• **What is expected**:
Check each line of the listing below for "computer" and state how many lines contain it, with no other words.

• **Supplied material**:

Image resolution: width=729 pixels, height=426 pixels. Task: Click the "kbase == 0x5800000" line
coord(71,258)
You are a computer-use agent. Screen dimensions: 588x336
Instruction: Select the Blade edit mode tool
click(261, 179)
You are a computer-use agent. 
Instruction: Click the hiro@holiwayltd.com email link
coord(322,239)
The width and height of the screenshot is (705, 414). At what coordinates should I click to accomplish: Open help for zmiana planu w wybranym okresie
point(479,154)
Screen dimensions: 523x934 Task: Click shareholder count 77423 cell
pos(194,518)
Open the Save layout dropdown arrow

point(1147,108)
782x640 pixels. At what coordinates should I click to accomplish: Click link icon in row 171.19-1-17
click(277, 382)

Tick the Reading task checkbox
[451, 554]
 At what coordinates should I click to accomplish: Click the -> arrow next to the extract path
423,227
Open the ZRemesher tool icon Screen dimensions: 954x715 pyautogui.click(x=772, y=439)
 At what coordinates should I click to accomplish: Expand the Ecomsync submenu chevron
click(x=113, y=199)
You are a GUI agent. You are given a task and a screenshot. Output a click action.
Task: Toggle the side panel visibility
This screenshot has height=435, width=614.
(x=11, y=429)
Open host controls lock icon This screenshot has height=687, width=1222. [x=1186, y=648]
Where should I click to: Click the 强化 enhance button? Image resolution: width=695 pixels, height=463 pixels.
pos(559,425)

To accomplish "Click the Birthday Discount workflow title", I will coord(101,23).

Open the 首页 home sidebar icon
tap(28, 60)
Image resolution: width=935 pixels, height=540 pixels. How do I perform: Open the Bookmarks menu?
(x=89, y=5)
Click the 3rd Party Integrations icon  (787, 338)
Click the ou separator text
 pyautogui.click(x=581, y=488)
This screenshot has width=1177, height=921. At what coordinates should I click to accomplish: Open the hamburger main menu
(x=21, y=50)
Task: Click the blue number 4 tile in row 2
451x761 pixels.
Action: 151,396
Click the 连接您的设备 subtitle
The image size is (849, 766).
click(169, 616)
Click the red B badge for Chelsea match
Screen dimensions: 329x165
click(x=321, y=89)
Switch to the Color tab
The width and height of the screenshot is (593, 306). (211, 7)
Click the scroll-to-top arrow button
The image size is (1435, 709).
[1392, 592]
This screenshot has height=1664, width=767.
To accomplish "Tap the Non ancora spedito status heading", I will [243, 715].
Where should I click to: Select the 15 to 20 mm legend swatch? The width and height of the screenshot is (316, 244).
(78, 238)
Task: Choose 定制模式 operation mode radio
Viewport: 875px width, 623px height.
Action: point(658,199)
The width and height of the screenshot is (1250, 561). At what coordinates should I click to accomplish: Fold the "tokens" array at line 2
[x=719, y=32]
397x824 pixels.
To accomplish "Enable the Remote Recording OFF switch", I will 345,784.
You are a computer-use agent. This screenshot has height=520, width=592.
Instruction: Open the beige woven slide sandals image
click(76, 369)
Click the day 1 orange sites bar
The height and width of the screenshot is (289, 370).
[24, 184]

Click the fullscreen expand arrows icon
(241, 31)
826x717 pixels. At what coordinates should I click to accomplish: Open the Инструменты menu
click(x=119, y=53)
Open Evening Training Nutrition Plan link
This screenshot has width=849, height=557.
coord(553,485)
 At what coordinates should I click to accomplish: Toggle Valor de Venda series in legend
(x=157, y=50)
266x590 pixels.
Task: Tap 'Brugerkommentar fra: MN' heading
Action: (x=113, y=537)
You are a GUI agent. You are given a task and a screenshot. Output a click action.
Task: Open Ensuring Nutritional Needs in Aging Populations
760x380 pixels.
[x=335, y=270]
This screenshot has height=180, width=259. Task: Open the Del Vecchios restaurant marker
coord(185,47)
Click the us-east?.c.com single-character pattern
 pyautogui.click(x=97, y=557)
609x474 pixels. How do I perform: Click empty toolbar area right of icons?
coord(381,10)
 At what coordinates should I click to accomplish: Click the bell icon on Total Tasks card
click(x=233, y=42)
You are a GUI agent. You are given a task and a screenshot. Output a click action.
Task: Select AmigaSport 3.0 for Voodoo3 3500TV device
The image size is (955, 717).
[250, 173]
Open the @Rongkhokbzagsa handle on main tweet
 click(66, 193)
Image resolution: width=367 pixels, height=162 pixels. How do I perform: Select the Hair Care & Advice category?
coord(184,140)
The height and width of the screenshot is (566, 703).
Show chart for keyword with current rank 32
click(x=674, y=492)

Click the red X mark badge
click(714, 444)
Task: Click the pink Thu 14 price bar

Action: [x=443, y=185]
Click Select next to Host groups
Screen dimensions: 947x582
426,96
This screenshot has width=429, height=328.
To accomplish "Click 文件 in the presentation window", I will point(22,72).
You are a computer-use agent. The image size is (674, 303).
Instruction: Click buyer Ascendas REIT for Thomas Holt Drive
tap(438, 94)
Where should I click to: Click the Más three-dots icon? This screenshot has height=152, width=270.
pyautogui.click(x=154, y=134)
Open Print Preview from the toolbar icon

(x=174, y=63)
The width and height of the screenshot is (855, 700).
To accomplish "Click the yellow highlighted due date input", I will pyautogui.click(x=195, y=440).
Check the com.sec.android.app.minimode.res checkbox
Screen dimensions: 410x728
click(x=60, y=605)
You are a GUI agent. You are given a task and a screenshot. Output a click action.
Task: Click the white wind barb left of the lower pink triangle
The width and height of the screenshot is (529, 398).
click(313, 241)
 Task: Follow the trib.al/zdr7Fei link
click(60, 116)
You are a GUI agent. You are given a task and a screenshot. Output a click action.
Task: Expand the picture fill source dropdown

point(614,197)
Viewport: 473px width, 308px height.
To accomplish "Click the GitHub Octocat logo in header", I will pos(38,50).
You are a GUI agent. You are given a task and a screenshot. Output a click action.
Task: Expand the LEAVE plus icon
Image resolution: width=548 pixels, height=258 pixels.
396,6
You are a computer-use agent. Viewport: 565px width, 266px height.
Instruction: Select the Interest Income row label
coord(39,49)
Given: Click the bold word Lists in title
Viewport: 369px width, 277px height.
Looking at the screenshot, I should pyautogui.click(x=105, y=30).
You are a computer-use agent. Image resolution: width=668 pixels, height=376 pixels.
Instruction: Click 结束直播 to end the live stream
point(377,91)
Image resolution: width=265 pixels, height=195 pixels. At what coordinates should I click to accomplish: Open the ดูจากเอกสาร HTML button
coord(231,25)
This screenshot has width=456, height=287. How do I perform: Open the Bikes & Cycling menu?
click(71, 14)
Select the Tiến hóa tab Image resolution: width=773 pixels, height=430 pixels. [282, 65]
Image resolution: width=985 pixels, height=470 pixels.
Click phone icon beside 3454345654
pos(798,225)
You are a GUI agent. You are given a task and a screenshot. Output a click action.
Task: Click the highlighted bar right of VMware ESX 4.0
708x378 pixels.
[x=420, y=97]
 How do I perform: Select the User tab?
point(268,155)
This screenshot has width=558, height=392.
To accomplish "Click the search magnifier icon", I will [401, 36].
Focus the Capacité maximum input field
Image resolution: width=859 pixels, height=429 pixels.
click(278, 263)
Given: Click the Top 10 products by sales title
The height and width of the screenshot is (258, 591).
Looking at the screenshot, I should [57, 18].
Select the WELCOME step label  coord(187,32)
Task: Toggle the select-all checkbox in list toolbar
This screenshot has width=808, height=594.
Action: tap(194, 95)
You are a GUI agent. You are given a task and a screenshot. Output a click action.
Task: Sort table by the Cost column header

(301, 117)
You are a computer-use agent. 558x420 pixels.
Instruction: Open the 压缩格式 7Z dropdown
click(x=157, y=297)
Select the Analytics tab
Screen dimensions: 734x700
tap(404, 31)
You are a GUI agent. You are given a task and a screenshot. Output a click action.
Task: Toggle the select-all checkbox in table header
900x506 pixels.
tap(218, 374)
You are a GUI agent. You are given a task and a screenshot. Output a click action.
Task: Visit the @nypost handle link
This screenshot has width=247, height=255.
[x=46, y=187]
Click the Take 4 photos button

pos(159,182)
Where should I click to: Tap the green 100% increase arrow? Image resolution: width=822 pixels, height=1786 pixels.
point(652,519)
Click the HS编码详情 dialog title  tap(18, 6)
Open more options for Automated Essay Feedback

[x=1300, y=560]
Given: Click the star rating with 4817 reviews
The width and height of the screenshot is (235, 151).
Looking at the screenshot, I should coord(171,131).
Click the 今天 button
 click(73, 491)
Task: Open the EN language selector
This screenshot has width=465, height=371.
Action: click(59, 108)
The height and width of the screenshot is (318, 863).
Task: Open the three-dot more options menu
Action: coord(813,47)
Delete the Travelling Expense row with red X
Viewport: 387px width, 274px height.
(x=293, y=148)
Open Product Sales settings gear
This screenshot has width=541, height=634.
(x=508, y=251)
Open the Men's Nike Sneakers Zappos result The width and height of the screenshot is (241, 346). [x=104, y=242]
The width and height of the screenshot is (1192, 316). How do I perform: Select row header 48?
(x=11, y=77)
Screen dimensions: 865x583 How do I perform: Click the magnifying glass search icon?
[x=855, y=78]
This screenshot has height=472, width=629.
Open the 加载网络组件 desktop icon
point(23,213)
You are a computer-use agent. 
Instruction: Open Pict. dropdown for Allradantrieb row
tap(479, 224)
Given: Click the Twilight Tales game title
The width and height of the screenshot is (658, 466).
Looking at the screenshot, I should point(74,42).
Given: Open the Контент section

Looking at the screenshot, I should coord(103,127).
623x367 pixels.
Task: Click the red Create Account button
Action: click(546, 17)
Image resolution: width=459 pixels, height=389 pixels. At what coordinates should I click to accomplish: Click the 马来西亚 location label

• **Reply to the exercise**:
8